Quelli che non hanno risposto alla richiesta di “registrazione biometrica”, che ha coinvolto circa 14 milioni di elettori in diverse città brasiliane, perderanno il diritto di voto, la possibilità di iscriversi ad un’istituzione scolastica pubblica, di godere di assistenza pubblica e di fare domanda per un lavoro pubblico. Non potranno neanche fare cose banali ed essenziali come aprire un conto in banca o richiedere un passaporto. Fortunatamente, il governo è stato così generoso da offrire ai ritardatari la possibilità di “regolarizzare” la loro posizione entro il 7 maggio “senza multe”. Rassicurante, vero?
Lo stato brasiliano vuole acquisire i dati biometrici di oltre 140 milioni di elettori in modo da rendere le prossime elezioni “sicure”. Per arrivare a ciò si pensa che sia necessario catalogare le impronte digitali di tutte le dita, la fotografia e la firma di ogni persona. Il nuovo certificato elettorale riflette queste informazioni. Senza questo certificato, lo stato non può imporre l’embargo economico contro l’individuo, che a questo punto non potrà più richiedere un passaporto per scappare dal paese.

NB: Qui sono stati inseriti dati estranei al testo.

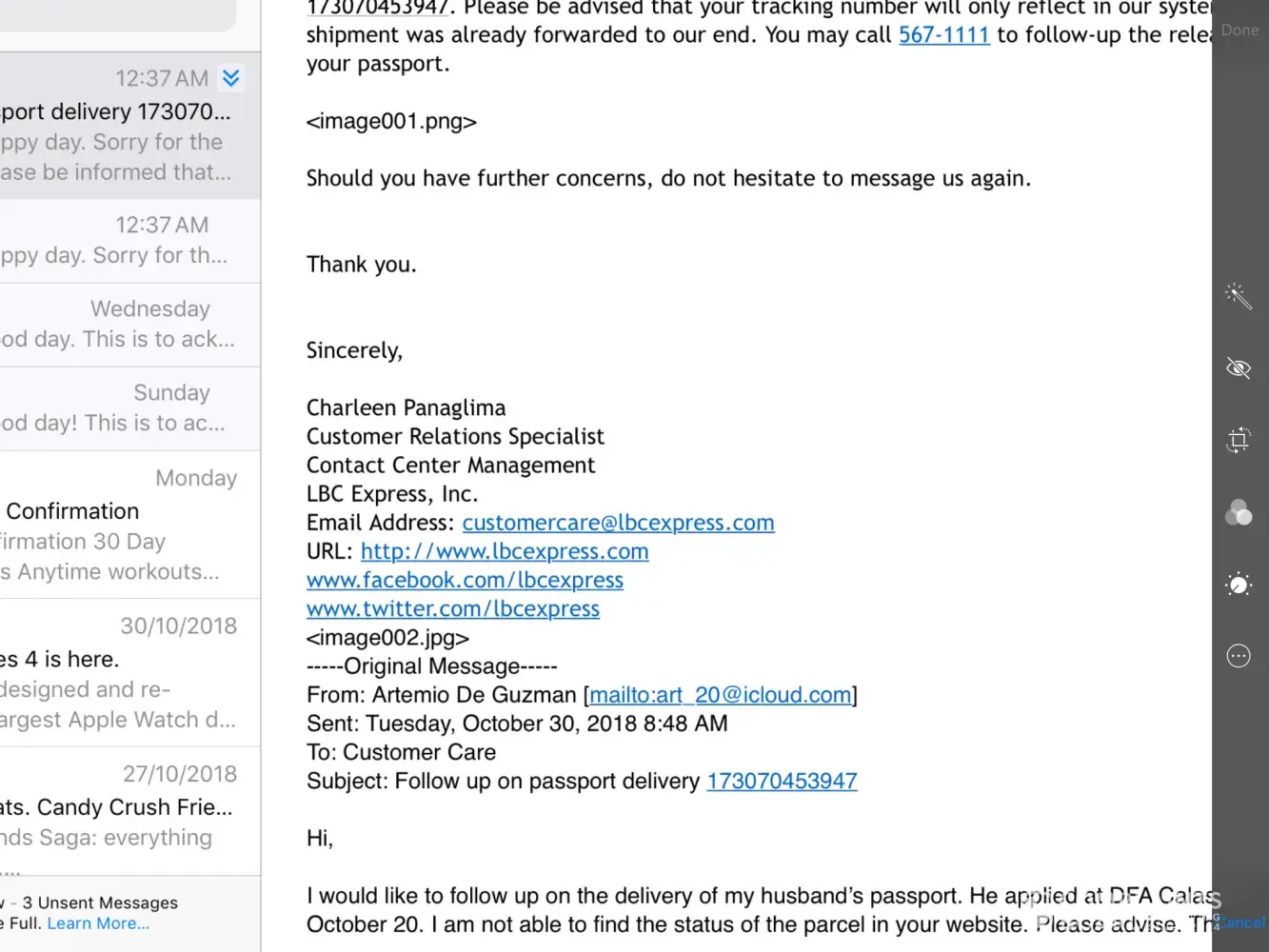Visit the www.facebook.com/lbcexpress link

[x=465, y=580]
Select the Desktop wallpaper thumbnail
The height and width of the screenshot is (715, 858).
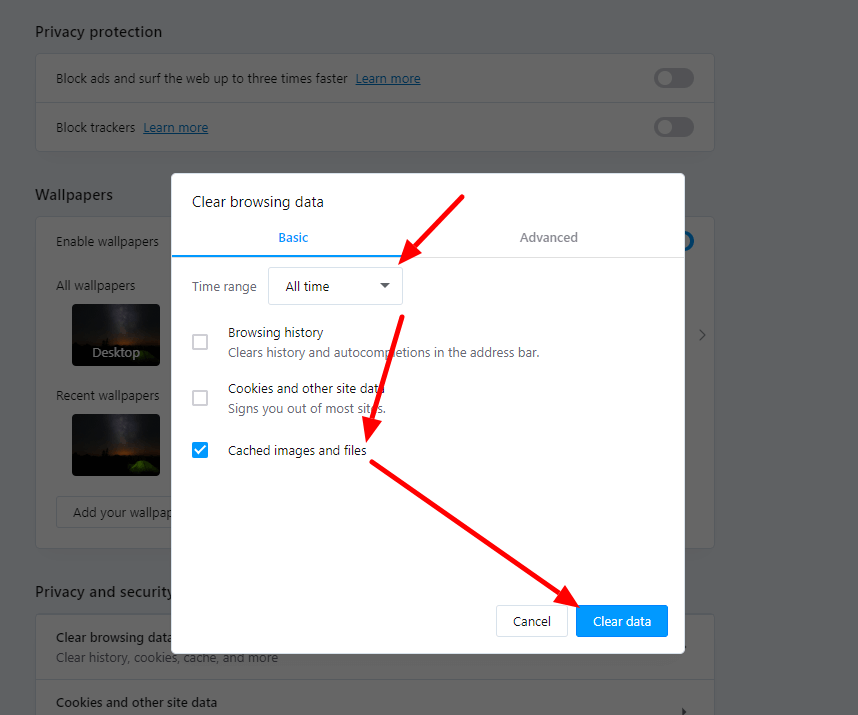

Il certificato elettorale non è che uno dei tanti strumenti di identificazione e sorveglianza nelle mani del governo brasiliano: la carta d’identità (che tutti dovrebbero portare sempre con sé), il CPF (il codice fiscale brasiliano), la patente di guida, il certificato che attesta il servizio militare o l’esenzione (obbligatorio per gli uomini), il libretto di lavoro, il passaporto, il certificato di nascita, il certificato di matrimonio…
Uno pensa che il governo ha già abbastanza informazioni sui suoi soggetti ma, apparentemente, il bisogno di rendere “sicura” la “celebrazione della democrazia” vuole che la gente dia informazioni ancora più personali alle autorità. Se occorrono tutte queste informazioni per rendere il voto sicuro, non è che le elezioni passate erano una frode? Chissà.
Ovviamente è tutta una finzione, una cortina di fumo che serve a nascondere l’ennesimo passo verso la concentrazione del potere totalitario nelle mani dello stato. La scusa relativamente innocua delle elezioni sicure è solo un precedente messo su per garantire allo stato un potere di controllo della popolazione ancora più ampio e, più in là, chiedere ulteriori informazioni private.
Niente di tutto ciò è necessario. Neanche l’obbligo di voto è necessario. Lo stato continua a far finta che l’obiettivo sia garantire elezioni esenti da frodi quando, in realtà, potrebbe benissimo abolire l’obbligo di voto e smetterla di punire chi non vota. Senza l’obbligo di voto, le ragioni alla base della schedatura degli elettori sono irrilevanti.
La più grande ironia è che il Brasile avrà, teoricamente, un sistema di identificazione sicurissimo e, allo stesso tempo, un sistema di voto elettronico immune da contestazioni. È praticamente impossibile sapere se la macchinetta elettorale non è soggetta a frode, visto che non esiste un sistema indipendente di verifica e revisione, né esiste una ricevuta per l’elettore. La macchinetta è una scatola nera, contestata solo da frange estreme dell’élite, come Leonel Brizola, deriso e disprezzato ogni volta che sollevava dubbi al proposito.
Questo è il sistema elettorale perfetto per la classe di governo: Combina il massimo della sorveglianza, l’obbligo di voto che garantisce un’affluenza altissima, e nessuna possibilità di verifica e conteggio indipendenti. Legittimità totale dello stato, dunque, e nessun dubbio sul suo potere.
Il sogno del totalitarismo tropicale morbido.